--- START OF Data to process ---
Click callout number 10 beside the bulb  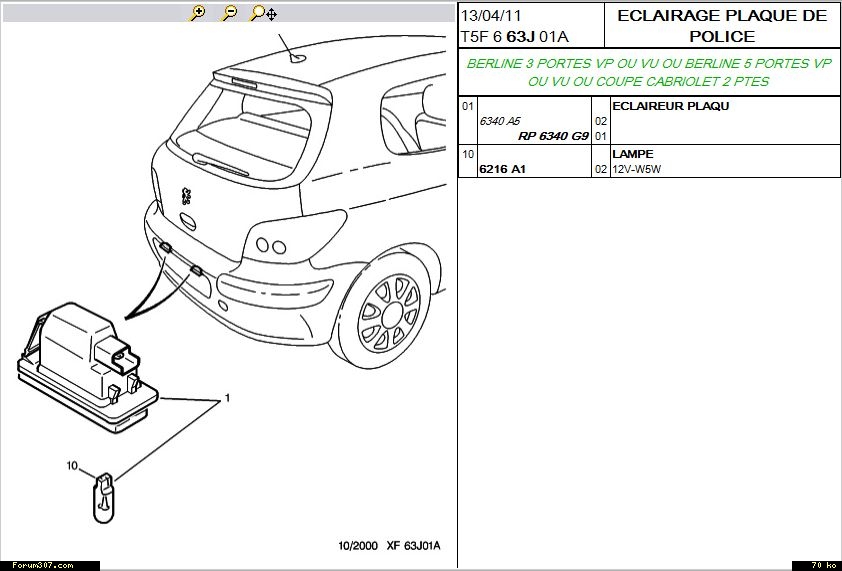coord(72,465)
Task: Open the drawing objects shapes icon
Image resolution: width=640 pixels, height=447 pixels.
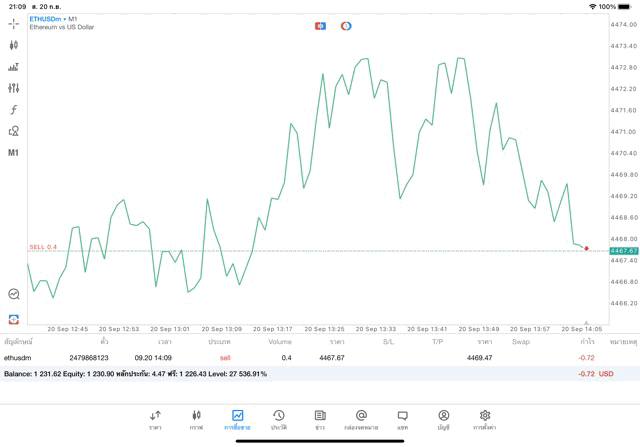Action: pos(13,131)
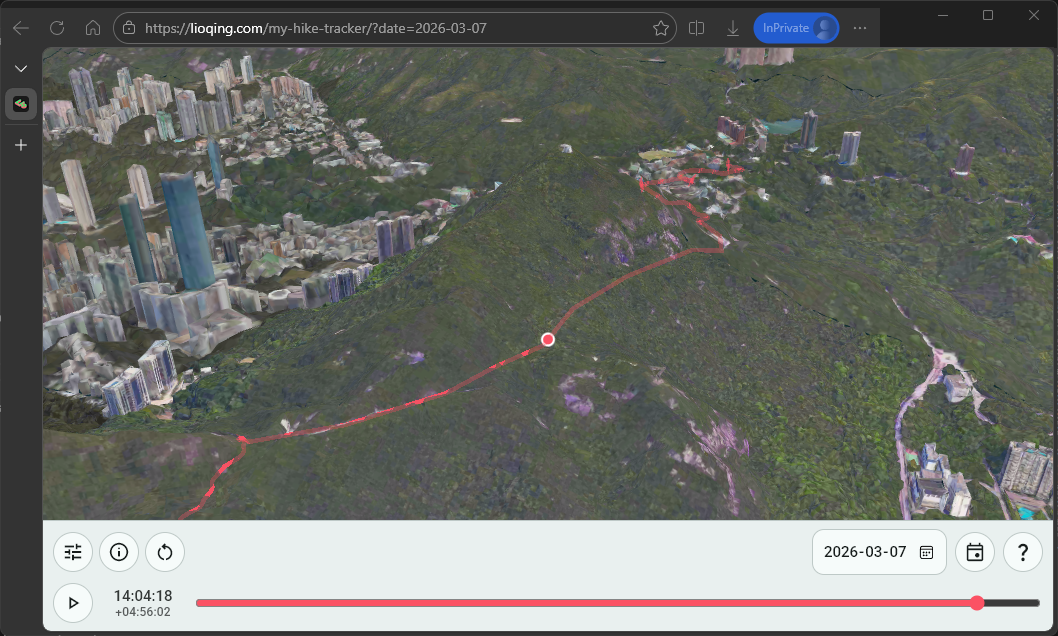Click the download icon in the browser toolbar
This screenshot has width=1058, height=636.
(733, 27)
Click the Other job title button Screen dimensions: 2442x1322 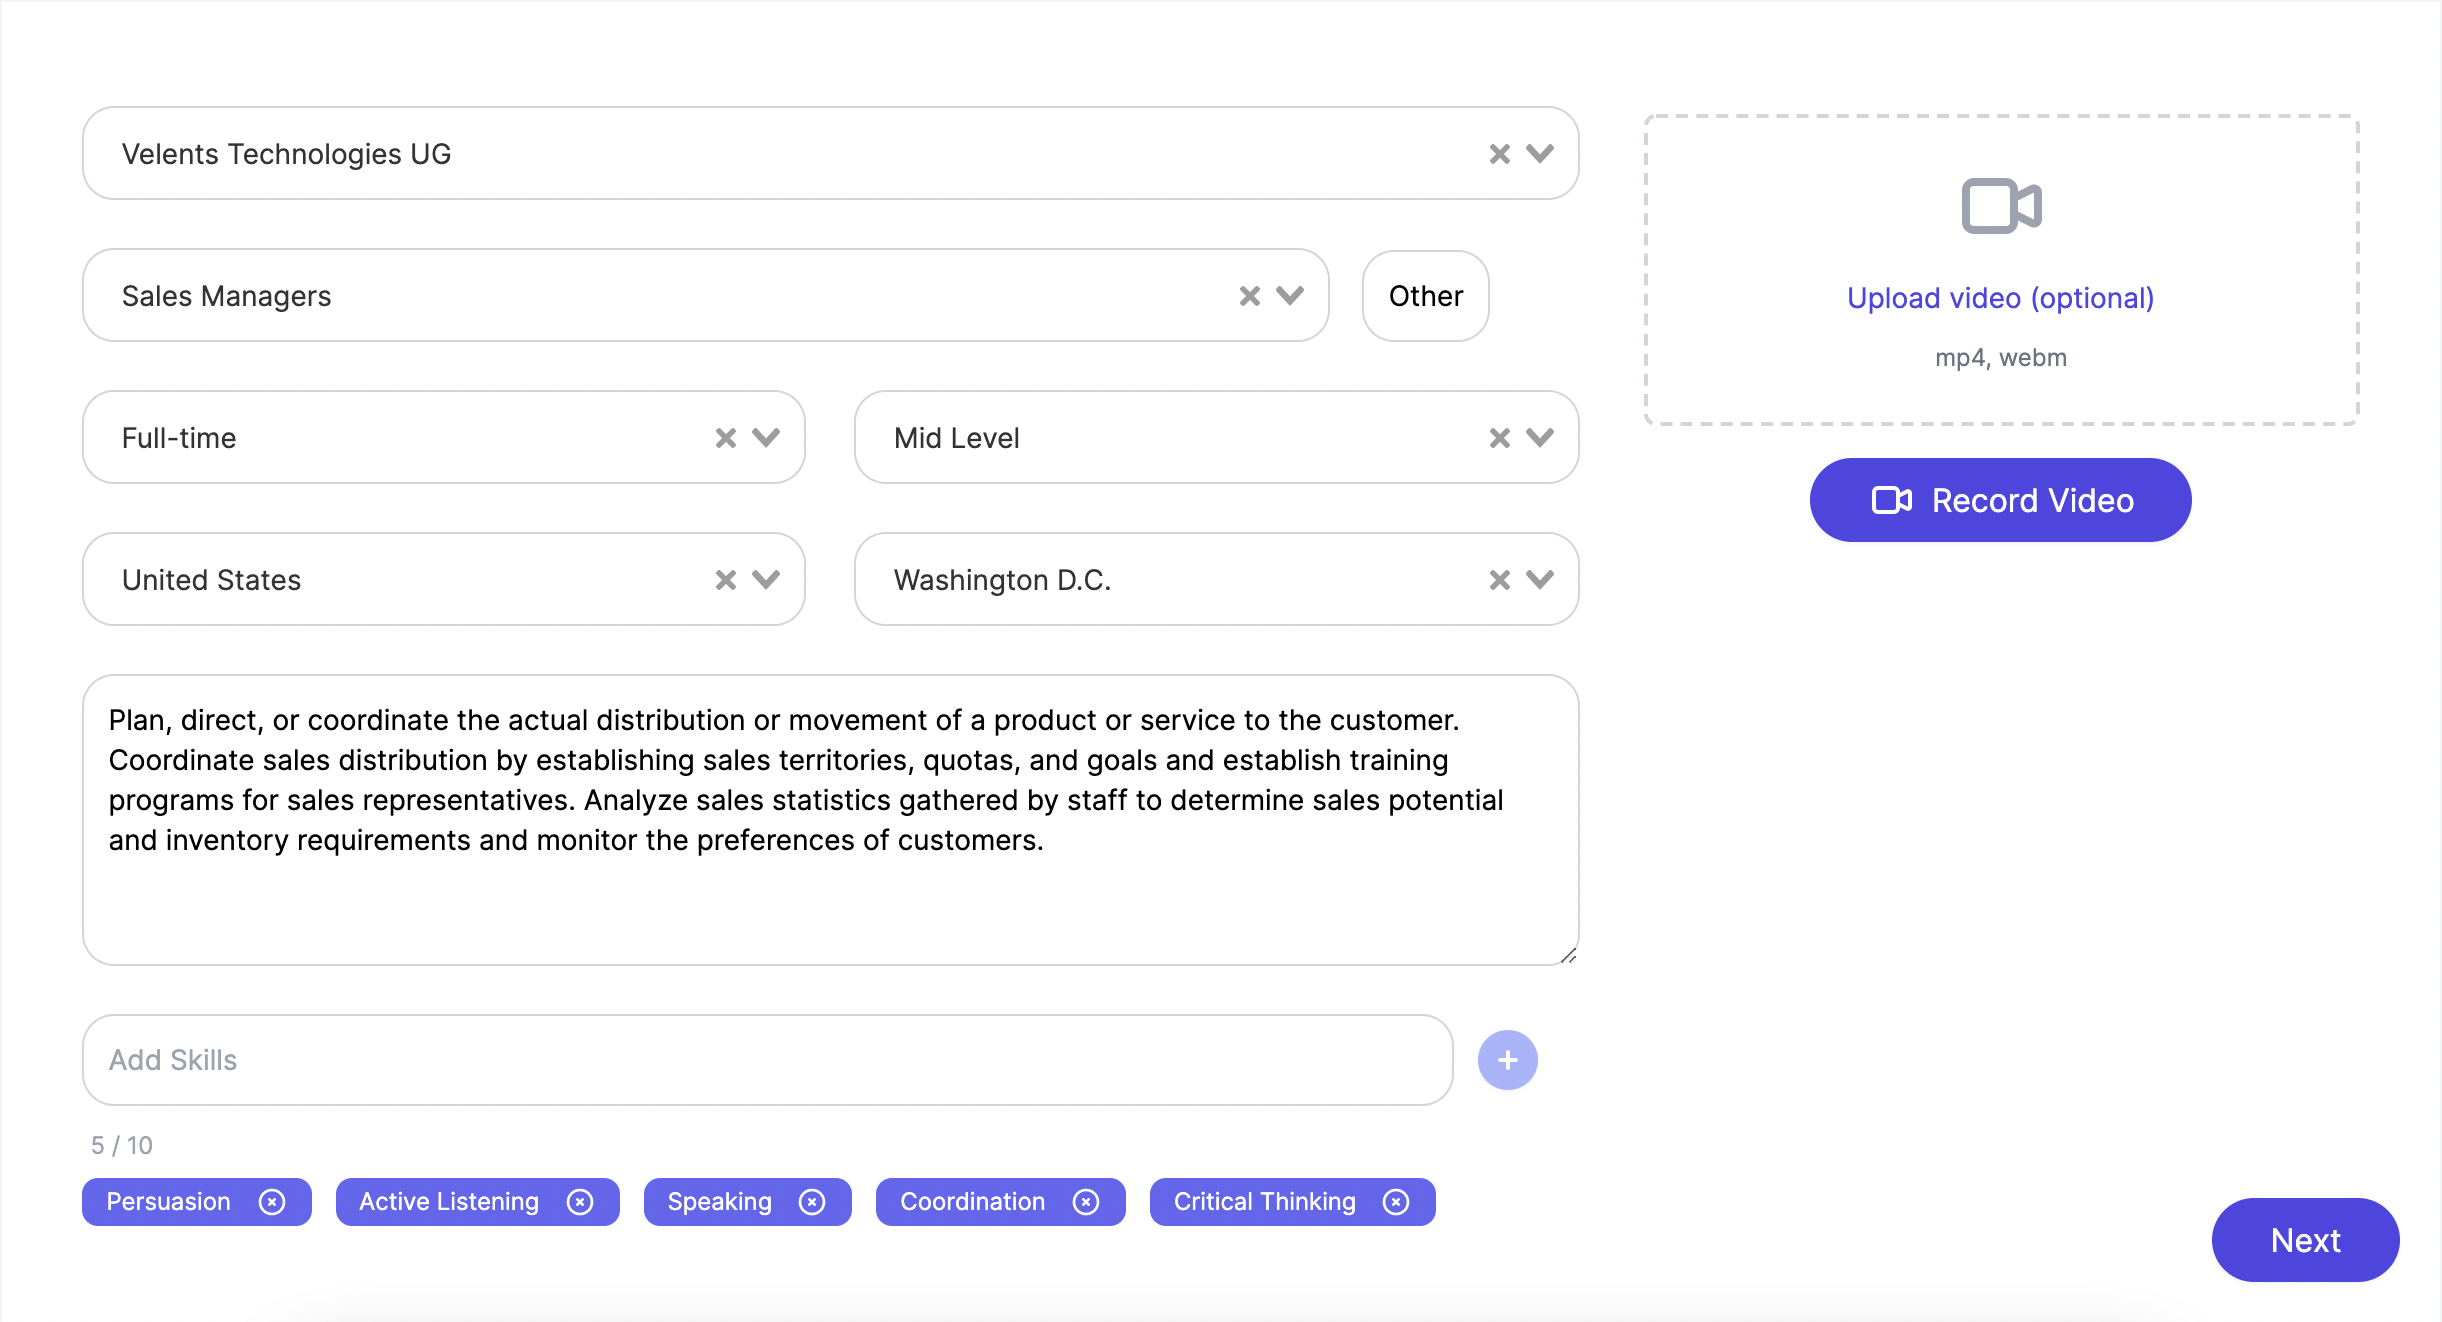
--- END OF Data to process ---
--- START OF Data to process ---
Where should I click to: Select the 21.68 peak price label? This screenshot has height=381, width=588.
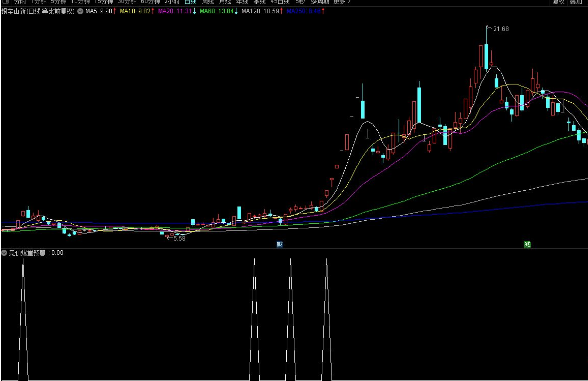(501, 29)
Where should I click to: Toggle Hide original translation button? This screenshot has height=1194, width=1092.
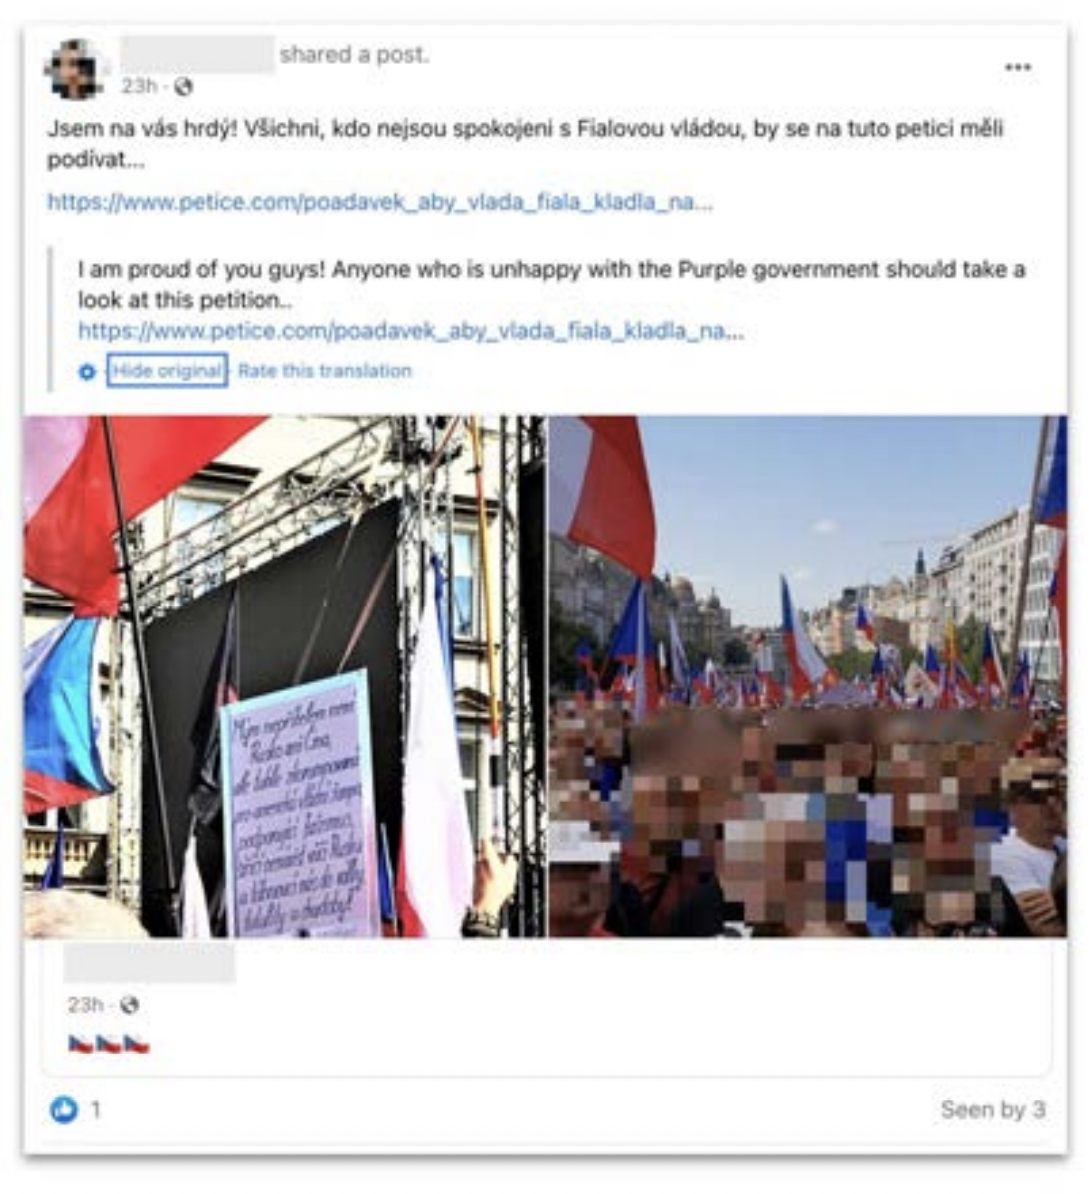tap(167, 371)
--- END OF Data to process ---
--- START OF Data to process ---
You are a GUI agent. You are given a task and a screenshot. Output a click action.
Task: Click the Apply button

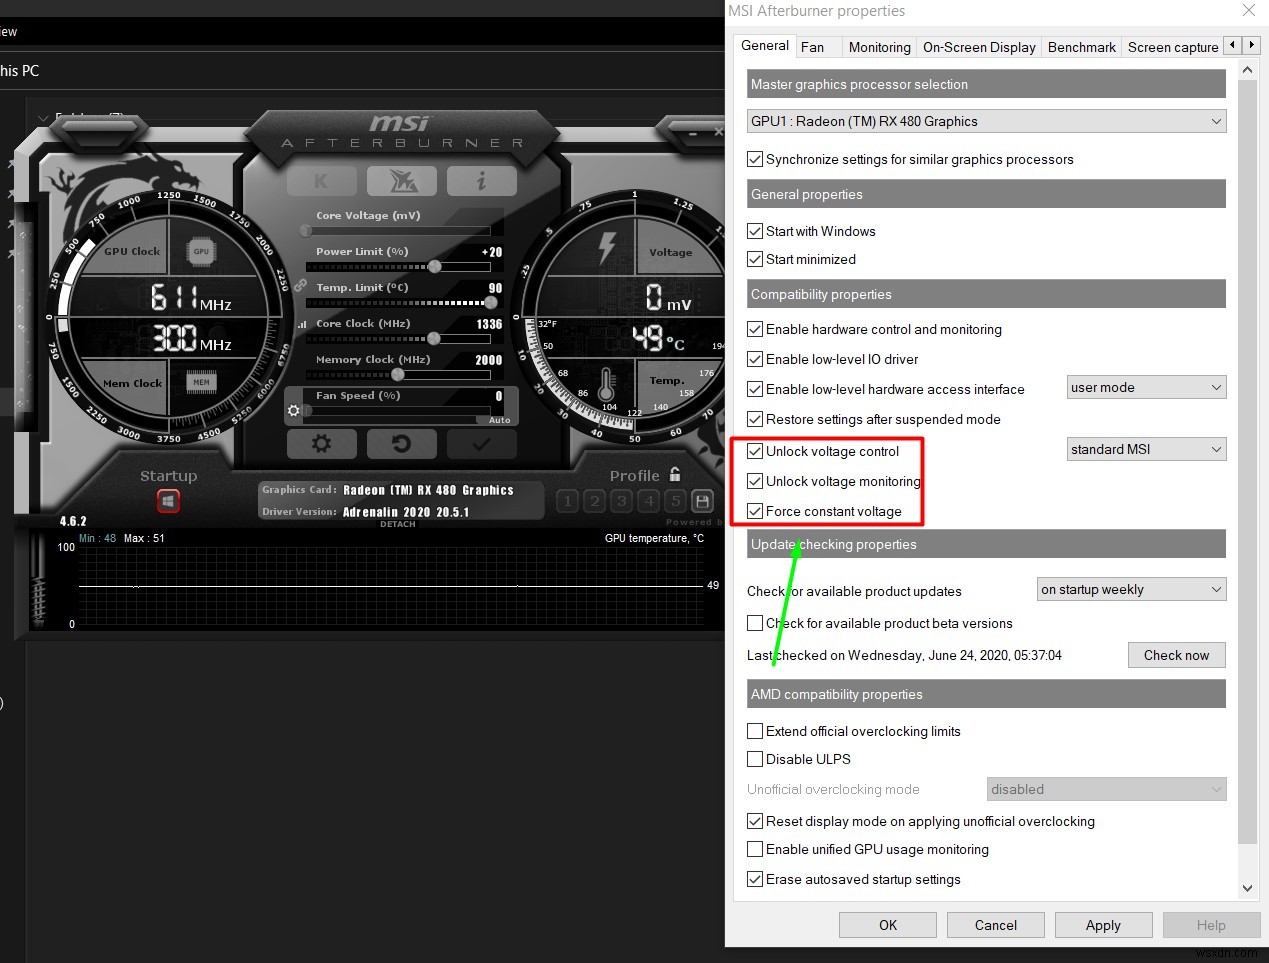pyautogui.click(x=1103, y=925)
--- END OF Data to process ---
> [What the task requires] Transcribe the lines from the line with "Task: Open the drawing objects shapes icon" to the line with "Click the Other", both included, leaving the pictures out.

> [Answer]
Task: Open the drawing objects shapes icon
Image resolution: width=640 pixels, height=447 pixels.
Action: pos(13,131)
Click the download icon in the browser toolbar
This screenshot has width=1058, height=636.
(733, 27)
Click the Other job title button Screen dimensions: 2442x1322 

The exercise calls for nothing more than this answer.